We know more about open enrollment losses from Cedar Rapids schools, but not as much as we’d like to know.
The district released the findings this week from a July survey of 499 families who are sending their children to other districts. The most disappointing result was that only 27 percent of those families, or just more than 130, responded. Still, we got a few interesting glimpses.
Among those who responded, 20 percent are sending their kids to the Marion home school assistance program. Another 17 percent cited convenience, picking a school close to work, day care, etc., and 13 percent pointed to concerns about “size” of classes, schools and the district. Programs were cited by 8 percent and safety issues by 7 percent, but these are very small samples.
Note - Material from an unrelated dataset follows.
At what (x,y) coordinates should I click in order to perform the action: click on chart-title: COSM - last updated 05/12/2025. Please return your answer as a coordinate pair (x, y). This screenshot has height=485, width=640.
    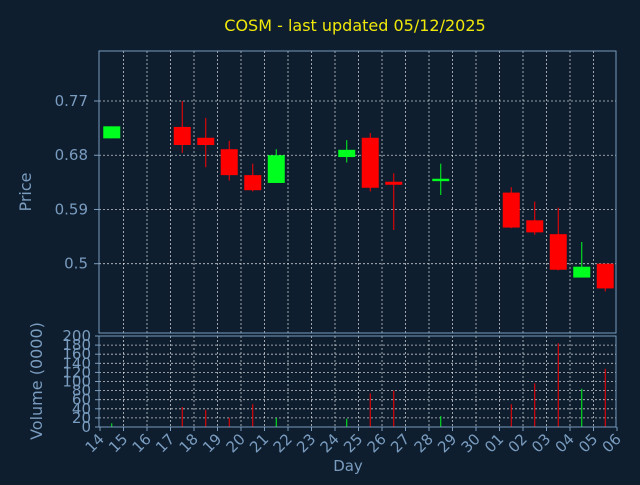
    Looking at the image, I should click on (354, 26).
So families have many reasons. Not surprising. Probably the best result was board chairwoman Mary Meisterling’s call for school officials to conduct the survey annually. Maybe, over time, more parents will take part and useful trends will emerge.
A graph in the report showed Cedar Rapids comfortably in the middle of the pack this year among local schools in the percentage of its enrollment leaving the district, lower, for example, than Linn-Mar. But don’t get too comfortable, because the trends remain troubling.
According to certified budget enrollment numbers the district files with the state, the gap between students open enrolling out of and into Cedar Rapids continues to widen.
This year, 987.2 students (some students, such as home-schooled kids, count as less than a full pupil for the purpose of allocating state aid) are open enrolling out, compared with 389.3 open enrolling in. That’s a loss gap of 597.9 students, up from 540.6 a year ago. Over the past 10 years, that gap has grown steadily from 136.4 in 2003-04 to 429.7 in 2010-11 and to nearly 600 today.
Meanwhile, Linn-Mar’s loss gap has been steadily shrinking, from a 452.3 pupil net loss in 2007-2008 to just a 96.1 this year, the smallest gap in the last 10 years.
The reasons for these gaps likely are many and complex. But that gap is important, because the net loss of students is a net loss of state per-pupil funding. Cedar Rapids’ budget is already tight.
So the survey is a good first step toward figuring out what can be done to close that gap. This time, the district didn’t survey hundreds of families who moved into Cedar Rapids but continue to send their kids to schools where they previously lived. I think they should be included in the survey next time.
Board members wondered whether the school district does a good job telling its story to the public. Good question. Many more can be asked. Don’t seek comfort or cover in the numbers. Look for answers.